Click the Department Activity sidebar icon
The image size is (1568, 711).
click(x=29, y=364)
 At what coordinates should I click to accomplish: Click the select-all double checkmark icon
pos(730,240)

TASK BRIEF:
Repeat the data exactly. Omit nothing.

THE COMPLETED TASK:
Click the Department Activity sidebar icon
The image size is (1568, 711).
click(x=29, y=364)
 At what coordinates should I click to accomplish: Click the select-all double checkmark icon
pos(730,240)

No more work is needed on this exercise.